- [Prompt] Looking at the listing below, retype exactly the lines starting at the one containing "The image size is (579, 345)." and ending at the one containing "Task: Click the Print icon in the toolbar", both included, and nothing else.

- [Input data]
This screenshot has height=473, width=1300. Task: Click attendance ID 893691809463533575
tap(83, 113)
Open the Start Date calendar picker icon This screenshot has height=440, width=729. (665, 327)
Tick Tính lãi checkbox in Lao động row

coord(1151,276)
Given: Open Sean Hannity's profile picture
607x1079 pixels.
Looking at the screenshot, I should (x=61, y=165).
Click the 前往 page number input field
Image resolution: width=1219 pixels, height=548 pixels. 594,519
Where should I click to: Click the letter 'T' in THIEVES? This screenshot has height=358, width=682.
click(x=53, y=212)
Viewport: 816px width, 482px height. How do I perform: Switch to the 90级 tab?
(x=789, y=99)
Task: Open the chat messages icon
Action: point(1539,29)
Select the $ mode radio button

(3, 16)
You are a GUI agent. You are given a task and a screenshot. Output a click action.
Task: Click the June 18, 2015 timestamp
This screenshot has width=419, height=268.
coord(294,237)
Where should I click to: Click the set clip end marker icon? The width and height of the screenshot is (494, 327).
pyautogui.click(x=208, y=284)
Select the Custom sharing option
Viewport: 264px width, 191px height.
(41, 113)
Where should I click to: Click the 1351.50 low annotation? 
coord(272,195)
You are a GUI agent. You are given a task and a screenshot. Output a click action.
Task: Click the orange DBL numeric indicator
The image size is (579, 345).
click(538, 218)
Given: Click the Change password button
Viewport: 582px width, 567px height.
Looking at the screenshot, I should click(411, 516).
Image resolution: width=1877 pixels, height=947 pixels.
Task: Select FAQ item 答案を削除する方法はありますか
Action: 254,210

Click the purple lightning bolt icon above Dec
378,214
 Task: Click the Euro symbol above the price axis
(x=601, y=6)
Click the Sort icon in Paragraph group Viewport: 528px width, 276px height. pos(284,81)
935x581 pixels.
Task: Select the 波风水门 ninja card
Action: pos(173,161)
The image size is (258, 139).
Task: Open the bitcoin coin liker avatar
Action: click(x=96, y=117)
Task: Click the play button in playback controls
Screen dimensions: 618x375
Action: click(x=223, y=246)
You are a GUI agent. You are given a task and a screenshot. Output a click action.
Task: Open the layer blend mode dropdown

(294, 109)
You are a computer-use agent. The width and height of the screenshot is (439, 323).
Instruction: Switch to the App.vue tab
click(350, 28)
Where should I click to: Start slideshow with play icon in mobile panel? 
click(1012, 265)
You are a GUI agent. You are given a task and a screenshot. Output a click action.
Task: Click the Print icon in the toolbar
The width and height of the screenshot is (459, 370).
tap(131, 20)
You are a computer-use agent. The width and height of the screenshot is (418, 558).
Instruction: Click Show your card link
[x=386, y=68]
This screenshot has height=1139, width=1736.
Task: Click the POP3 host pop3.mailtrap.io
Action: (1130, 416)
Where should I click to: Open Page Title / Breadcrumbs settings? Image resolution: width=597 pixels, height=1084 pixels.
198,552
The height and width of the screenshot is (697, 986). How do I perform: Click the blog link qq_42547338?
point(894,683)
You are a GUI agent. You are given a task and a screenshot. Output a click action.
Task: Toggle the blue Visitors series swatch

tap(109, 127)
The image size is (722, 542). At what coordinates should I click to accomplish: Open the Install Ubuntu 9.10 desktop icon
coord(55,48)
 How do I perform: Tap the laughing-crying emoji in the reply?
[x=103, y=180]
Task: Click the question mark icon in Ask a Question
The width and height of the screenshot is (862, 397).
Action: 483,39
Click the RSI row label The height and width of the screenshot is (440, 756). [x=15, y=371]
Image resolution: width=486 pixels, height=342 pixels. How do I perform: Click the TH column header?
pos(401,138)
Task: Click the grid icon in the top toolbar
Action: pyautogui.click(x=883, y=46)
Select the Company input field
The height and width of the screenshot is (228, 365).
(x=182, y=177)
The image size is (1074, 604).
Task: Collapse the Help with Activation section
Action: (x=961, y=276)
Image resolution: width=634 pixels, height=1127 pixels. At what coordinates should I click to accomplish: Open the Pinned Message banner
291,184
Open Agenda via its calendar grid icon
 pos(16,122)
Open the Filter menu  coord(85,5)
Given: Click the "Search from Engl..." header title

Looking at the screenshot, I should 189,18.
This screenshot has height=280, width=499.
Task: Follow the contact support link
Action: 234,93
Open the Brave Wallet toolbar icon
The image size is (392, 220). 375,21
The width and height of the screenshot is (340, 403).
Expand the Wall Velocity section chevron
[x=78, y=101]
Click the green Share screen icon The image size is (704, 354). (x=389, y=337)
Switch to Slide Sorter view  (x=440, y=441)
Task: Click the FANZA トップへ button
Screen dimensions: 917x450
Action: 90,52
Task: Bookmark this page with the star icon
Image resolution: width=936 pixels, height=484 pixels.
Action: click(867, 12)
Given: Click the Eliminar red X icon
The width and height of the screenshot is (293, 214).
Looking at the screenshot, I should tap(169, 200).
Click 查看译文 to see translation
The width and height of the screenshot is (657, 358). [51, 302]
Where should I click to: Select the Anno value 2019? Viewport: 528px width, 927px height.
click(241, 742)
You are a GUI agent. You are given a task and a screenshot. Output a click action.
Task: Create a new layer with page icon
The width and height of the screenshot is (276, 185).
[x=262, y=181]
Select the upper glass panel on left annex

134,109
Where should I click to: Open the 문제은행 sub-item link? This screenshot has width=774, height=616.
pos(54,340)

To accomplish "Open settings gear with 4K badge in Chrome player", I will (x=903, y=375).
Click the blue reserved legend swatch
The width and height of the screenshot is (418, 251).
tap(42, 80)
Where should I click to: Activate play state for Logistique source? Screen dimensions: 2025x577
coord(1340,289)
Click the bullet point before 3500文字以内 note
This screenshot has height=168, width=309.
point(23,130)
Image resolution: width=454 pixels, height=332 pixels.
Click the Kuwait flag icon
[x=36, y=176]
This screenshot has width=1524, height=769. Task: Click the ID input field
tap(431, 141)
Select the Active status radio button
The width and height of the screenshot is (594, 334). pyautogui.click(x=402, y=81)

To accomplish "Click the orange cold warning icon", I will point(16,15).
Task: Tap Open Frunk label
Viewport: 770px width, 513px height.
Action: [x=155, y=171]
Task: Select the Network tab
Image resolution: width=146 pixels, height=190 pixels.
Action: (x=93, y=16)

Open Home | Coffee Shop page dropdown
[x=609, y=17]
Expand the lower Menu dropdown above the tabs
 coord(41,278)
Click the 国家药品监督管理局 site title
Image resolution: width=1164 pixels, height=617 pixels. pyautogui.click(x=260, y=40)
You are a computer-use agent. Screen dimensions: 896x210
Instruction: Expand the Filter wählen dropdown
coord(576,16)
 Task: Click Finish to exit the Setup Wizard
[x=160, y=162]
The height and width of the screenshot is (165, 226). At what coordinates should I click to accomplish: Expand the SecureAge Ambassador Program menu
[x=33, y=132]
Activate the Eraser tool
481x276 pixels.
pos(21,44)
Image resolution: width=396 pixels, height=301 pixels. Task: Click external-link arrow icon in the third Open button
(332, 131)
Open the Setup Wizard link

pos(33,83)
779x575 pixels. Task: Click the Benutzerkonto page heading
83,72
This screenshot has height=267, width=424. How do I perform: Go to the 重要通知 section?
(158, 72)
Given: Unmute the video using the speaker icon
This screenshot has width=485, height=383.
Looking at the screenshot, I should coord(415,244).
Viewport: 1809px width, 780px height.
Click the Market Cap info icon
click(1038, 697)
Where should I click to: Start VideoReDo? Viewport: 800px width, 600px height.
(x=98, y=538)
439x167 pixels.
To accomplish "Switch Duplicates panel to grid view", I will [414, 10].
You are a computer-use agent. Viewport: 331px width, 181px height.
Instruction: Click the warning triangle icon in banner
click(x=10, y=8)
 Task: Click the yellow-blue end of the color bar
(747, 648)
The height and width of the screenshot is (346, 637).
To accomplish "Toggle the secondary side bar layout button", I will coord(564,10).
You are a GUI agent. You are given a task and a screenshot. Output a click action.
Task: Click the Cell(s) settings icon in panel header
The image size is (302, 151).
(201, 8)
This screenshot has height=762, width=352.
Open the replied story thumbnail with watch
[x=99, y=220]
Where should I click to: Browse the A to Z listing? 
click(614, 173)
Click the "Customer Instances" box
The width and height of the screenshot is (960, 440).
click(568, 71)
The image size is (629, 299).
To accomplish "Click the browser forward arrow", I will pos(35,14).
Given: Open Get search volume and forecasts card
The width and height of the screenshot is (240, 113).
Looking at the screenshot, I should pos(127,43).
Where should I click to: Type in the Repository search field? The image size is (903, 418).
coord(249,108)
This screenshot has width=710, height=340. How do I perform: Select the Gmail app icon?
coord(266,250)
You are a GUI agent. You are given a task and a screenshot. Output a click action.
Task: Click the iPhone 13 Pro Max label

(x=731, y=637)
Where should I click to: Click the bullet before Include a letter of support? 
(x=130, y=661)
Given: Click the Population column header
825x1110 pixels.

- [Response]
The image size is (579, 345).
click(538, 218)
Given: Click the Change password button
Viewport: 582px width, 567px height.
Looking at the screenshot, I should click(411, 516).
Image resolution: width=1877 pixels, height=947 pixels.
Task: Select FAQ item 答案を削除する方法はありますか
Action: 254,210

Click the purple lightning bolt icon above Dec
378,214
 Task: Click the Euro symbol above the price axis
(x=601, y=6)
Click the Sort icon in Paragraph group Viewport: 528px width, 276px height. pos(284,81)
935x581 pixels.
Task: Select the 波风水门 ninja card
Action: pos(173,161)
The image size is (258, 139).
Task: Open the bitcoin coin liker avatar
Action: click(x=96, y=117)
Task: Click the play button in playback controls
Screen dimensions: 618x375
Action: click(x=223, y=246)
You are a GUI agent. You are given a task and a screenshot. Output a click action.
Task: Open the layer blend mode dropdown

(294, 109)
You are a computer-use agent. The width and height of the screenshot is (439, 323).
Instruction: Switch to the App.vue tab
click(350, 28)
Where should I click to: Start slideshow with play icon in mobile panel? 
click(1012, 265)
You are a GUI agent. You are given a task and a screenshot. Output a click action.
Task: Click the Print icon in the toolbar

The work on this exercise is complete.